Sunday, October 26, 2008

Trial and error .....and error......and error......

One of the hardest things I've had to learn to deal with so far in working in labs is the fact that not everything works on the first try. When I express frustration, others tell me that that's just the nature of lab work, and I shouldn't worry about it. The thing is, I can't help but let it frustrate me, as I view myself as a competent, capable and smart lab worker, and so when things don't work it ends up being a bit of a kick in the face.

I guess my problem is that I beat myself up for things that are not my fault and are beyond my control. Nevertheless, if I continually make mistakes and get nowhere, then eventually things start to look less like random chance and more like a systematic problem - a systematic problem known as me - and so I shoot to avoid this problem altogether. But when you aim for 100%, then even 95% is a failure.

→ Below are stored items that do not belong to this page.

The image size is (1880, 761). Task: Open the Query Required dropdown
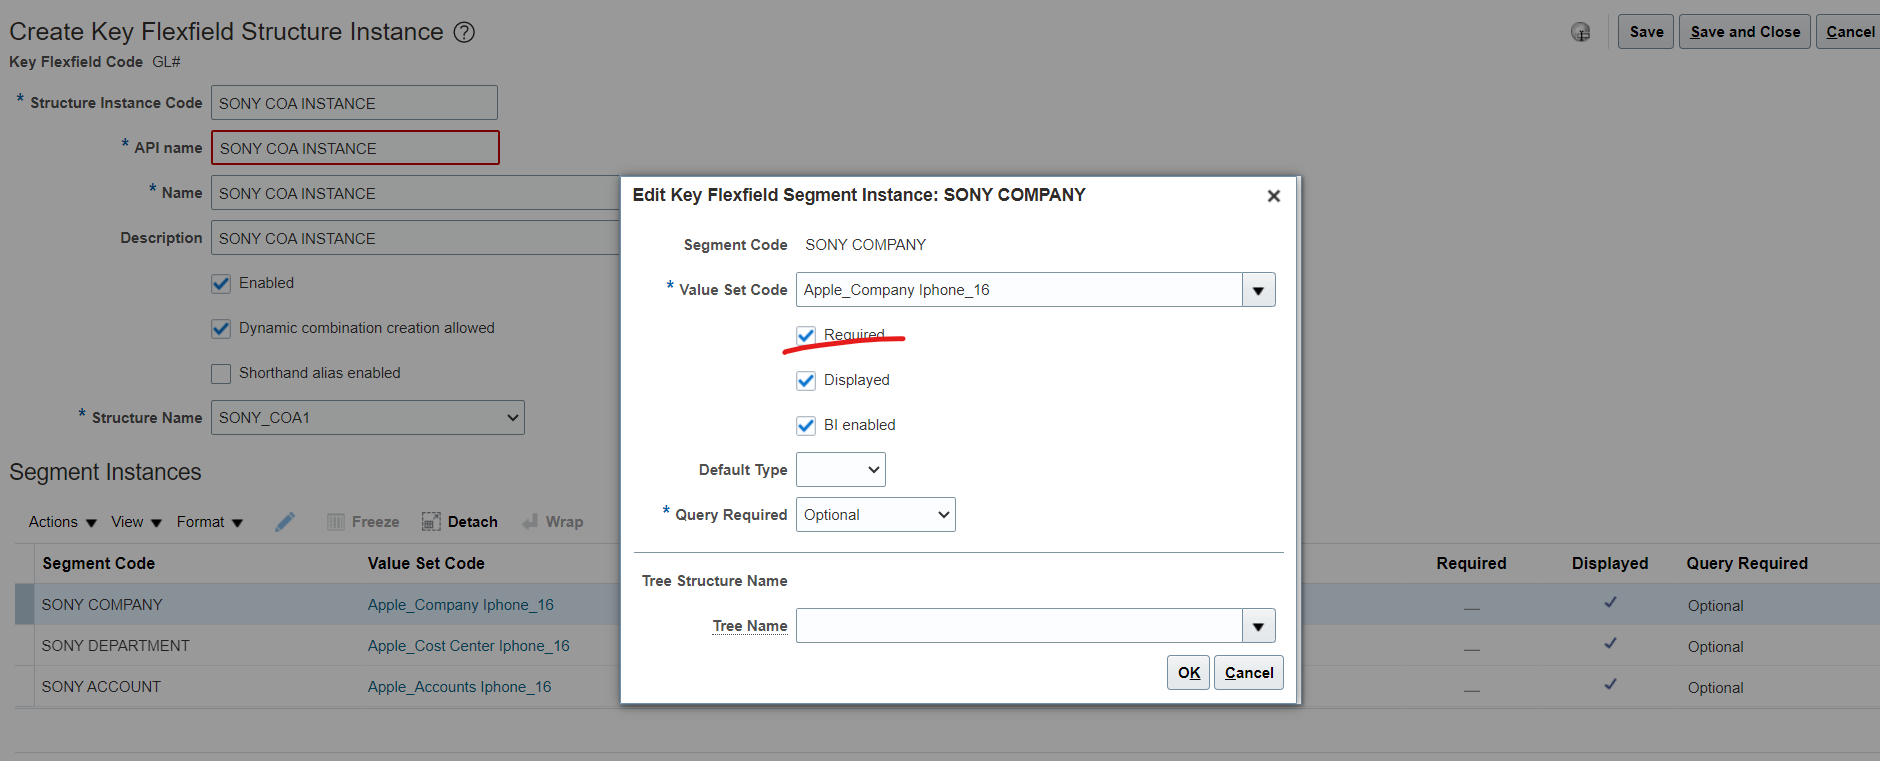point(875,515)
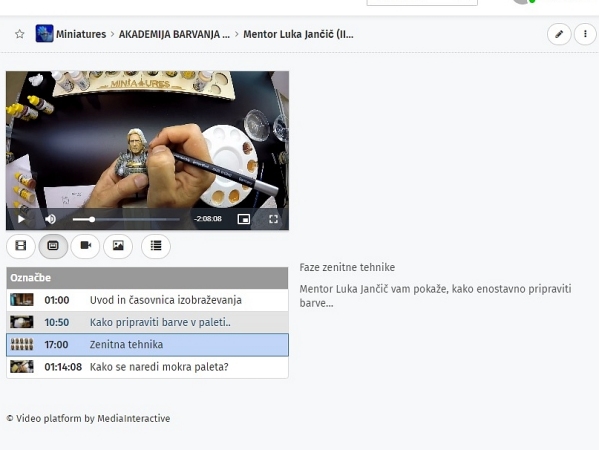Open the image gallery icon button
Screen dimensions: 600x450
pos(118,245)
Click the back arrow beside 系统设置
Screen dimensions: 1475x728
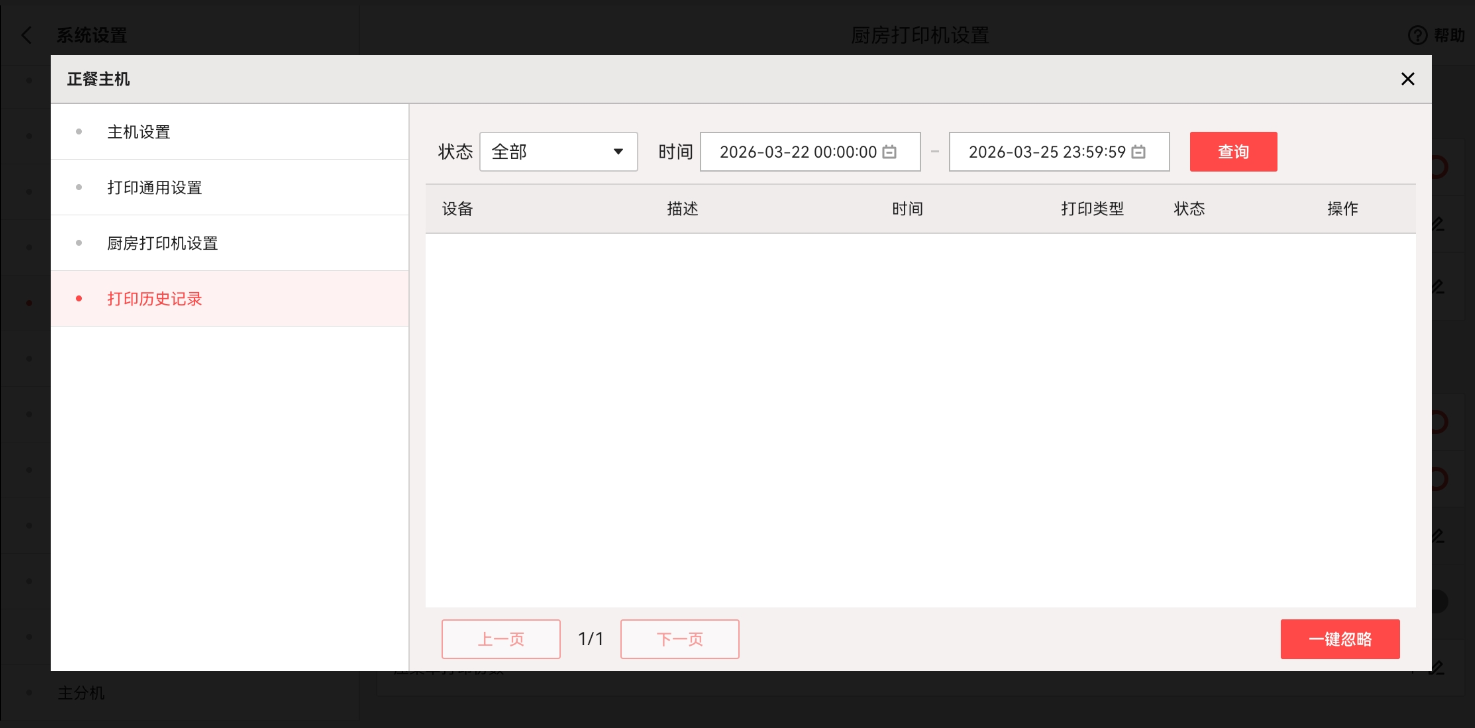pos(27,35)
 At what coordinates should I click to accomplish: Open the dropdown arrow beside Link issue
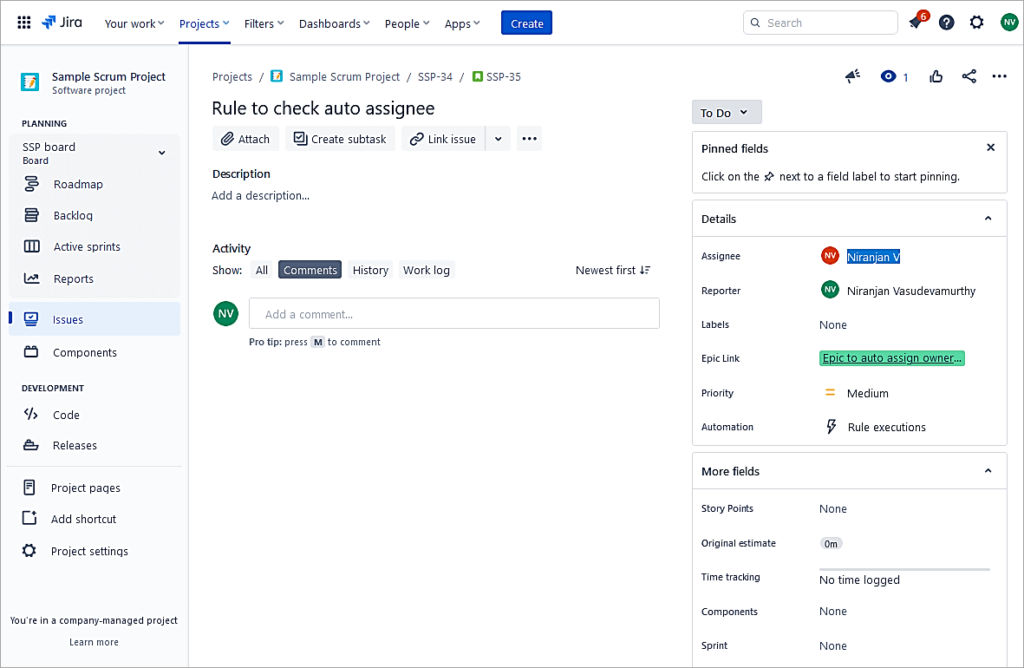(497, 138)
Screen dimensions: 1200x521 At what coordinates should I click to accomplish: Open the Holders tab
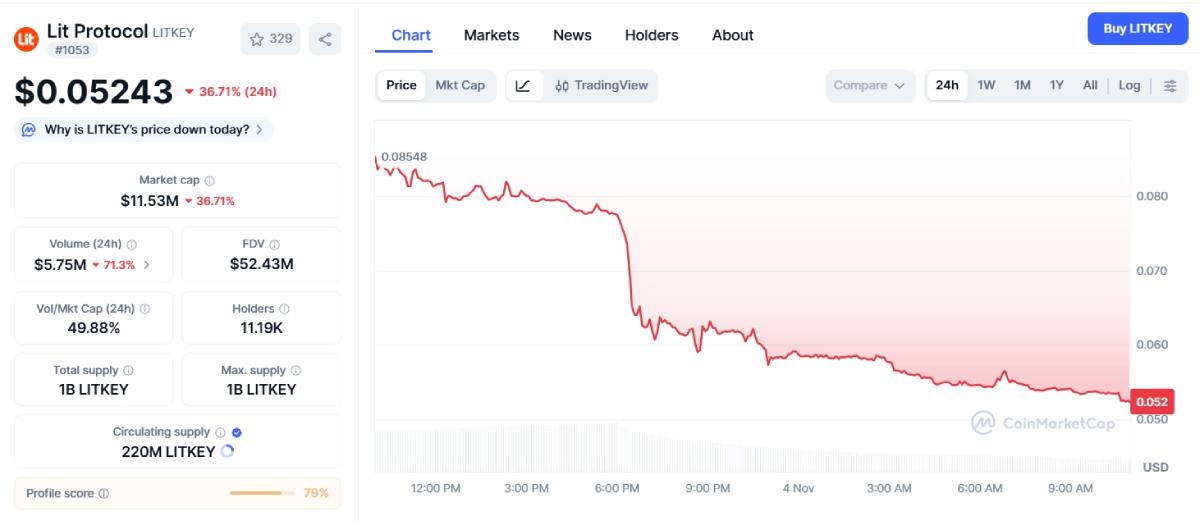(651, 35)
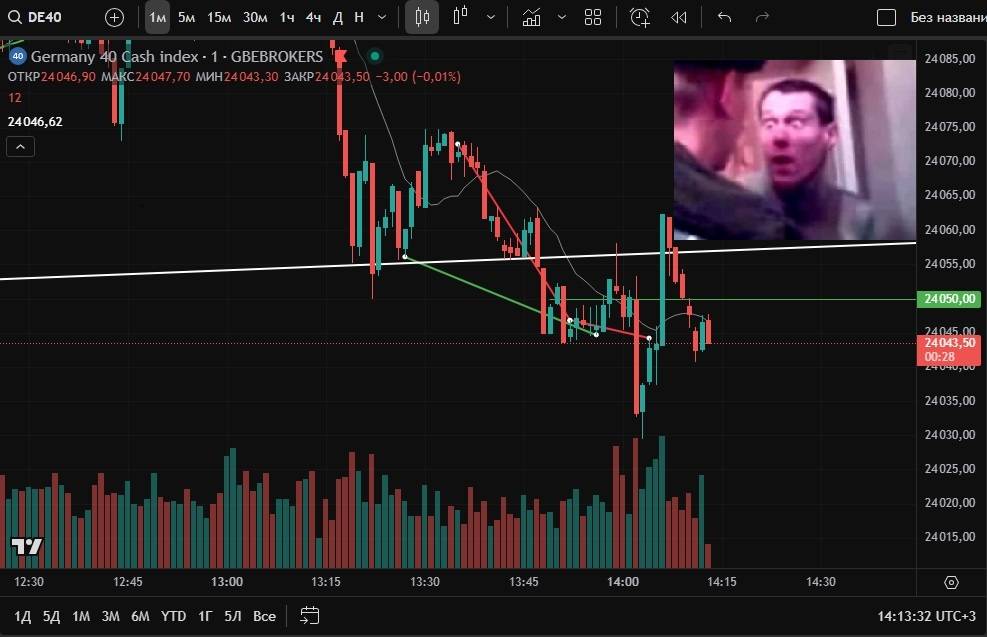Click the 14:13:32 UTC+3 timezone button
987x637 pixels.
[x=926, y=616]
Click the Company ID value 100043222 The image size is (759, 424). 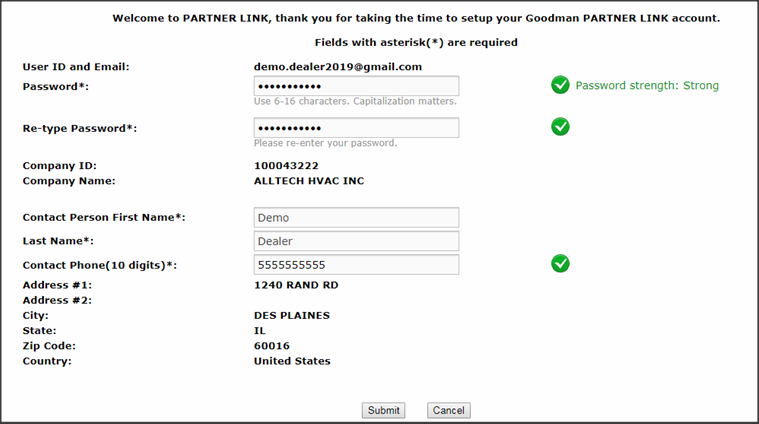(x=286, y=165)
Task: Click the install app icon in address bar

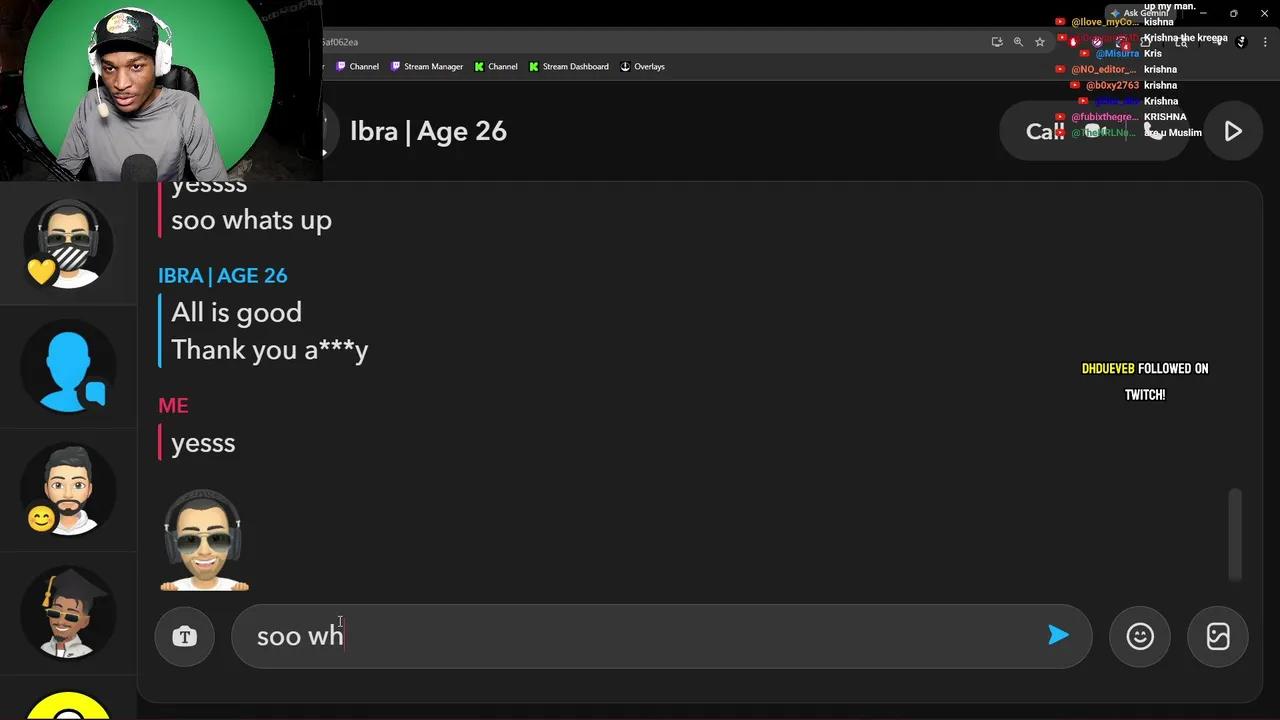Action: click(x=997, y=42)
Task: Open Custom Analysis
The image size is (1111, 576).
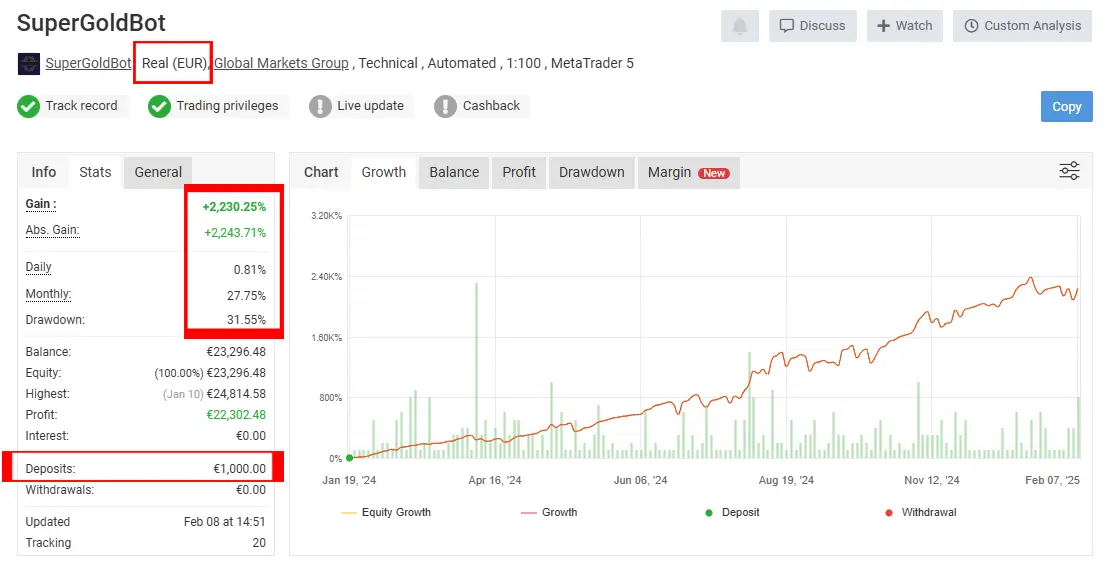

The rational me understands that everything does not always work out when you run experiments, but the irrational me does not. The irrational me expects that I should be accomplishing everything perfectly from the start through to the end and so sets himself up for disappointment.

I have been known to actually blow experiments by rushing too much, often following one or two rounds of wrecked ones, as impatience begets errors. This sort of thing can turn into a dangerous spiral, and one must remind themselves that not all problems are their fault. My supervisor from this summer put it quite nicely on my review at the end: "Sometimes slow is fast enough"

I guess I just have to stop being so hard on myself. If not, grad school will be really interesting.